▶ [DOCUMENT]
==*==

On 05/31/2012 12:50 PM, Roger Oberholtzer wrote:
On Thu, 2012-05-31 at 12:28 -0400, Jerry Feldman wrote:
On 05/31/2012 11:41 AM, Roger Oberholtzer wrote:
On Thu, 2012-05-31 at 11:17 -0400, Jerry Feldman wrote:
Basically, signal handlers are not threadsafe. I would probably guess that libz itself is not threadsafe. Additionally most of libc++ is also not threadsafe. Lots of discussions online about this. You just need to remember that threads run in the context of the user, and signal handlers run in the context of root. If you are sharing memory with memory used by the signal handler you are in very dangerous territory. I understand the signal context very well. I think we have it sorted ok. We do not share anything between the signal and the non-signal context. Of course we may have missed something...
libz is not thread safe? This is worrisome. I do indeed use libz in many threads. For example, I have a system with 25 or do transducers, each being serviced in a thread. One of the tasks each thread has is to save the collected data to a file via libz. I have not had any problems. Until the GPS one. If libz is truly not thread safe, I have a problem.
I see this: http://www.zlib.net/zlib_faq.html#faq21 . libz is thread safe, but perhaps the things it uses are not thread safe. In my case, I think it is libc (memory allocation and file I/O). I do not use libc++. libc is thread-safe for these things. So where would libz not ne thread-safe? It I use my own memory management routines. I do not do this.
So it does appear that libz is threadsafe. I have not worked on threads in a while. I always assume library functions are not threadsafe unless I learn otherwise. Could possibly be that the GPS code has a bug. At this point I am just guessing not knowing your app. One of the real beauties of Purify The GPS code in this case (lots disabled to get to the meat of the issue) is a read() and a gzwrite(). The debugger indicates that the few variables involved are as I would expect. I think the GPS code is an innocent victim. The killer is elsewhere.
http://www-01.ibm.com/software/awdtools/purify/unix/ is that it is able to find a lot of issues that other debugging options miss. The type of issues you are having are perfect for purify. While the product is pricery, you could use the trial version. A few years ago, when I was at Compaq, a guy at one of our meetings described a problem with his software. He had used other tools, but none found his problem. At my suggestion he tried Purify, it found the problem very quickly and his company decided to pay for a license. $7000 is rather pricey. I don't see much about how it works in a threaded application or one that receives signals. Interesting that it works without the source.

==*==

▶ [STORED DATA]
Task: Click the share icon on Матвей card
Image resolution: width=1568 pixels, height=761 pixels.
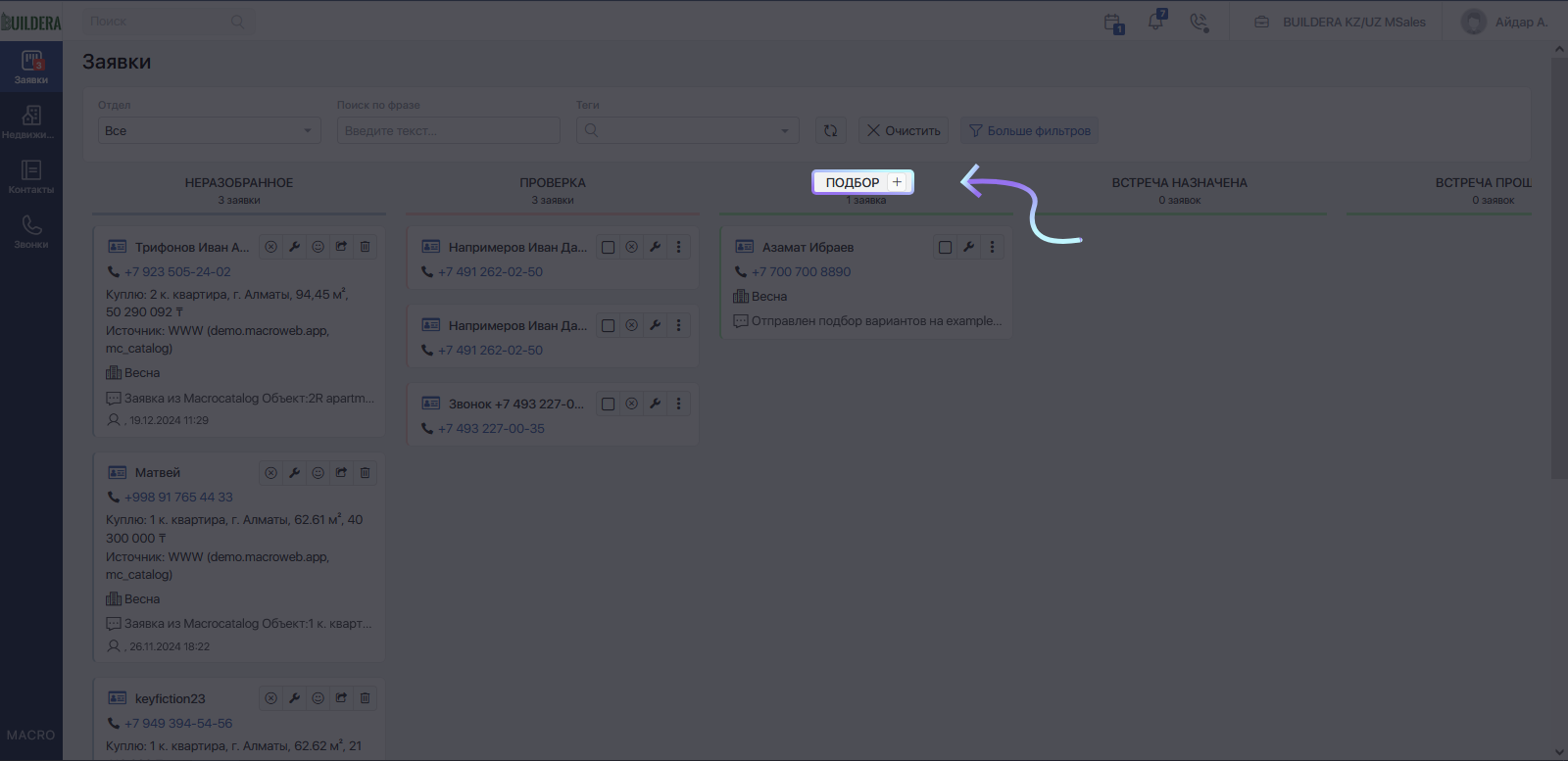Action: pos(341,472)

==*==

▶ [REQUIRED TASKS]
1 – Translate this sentence from the libz thread into Spanish: "I think the GPS code is an innocent victim."
2 – Do these statements agree with the libz thread? Answer yes or no for each, and quote the words from the thread that decide it.
(a) A trial version of Purify is mentioned as an option.
(b) The GPS code in question comes down to a read() and a gzwrite().
(c) Purify is described as inexpensive.
3 – In the libz thread, at which company was the writer working when someone at a meeting described a software problem that Purify later found?

▶ [TASK SOLUTIONS]
1 – Creo que el código del GPS es una víctima inocente.

2 –
(a) Yes: "you could use the trial version."
(b) Yes: "is a read() and a gzwrite()."
(c) No: "$7000 is rather pricey."

3 – Compaq.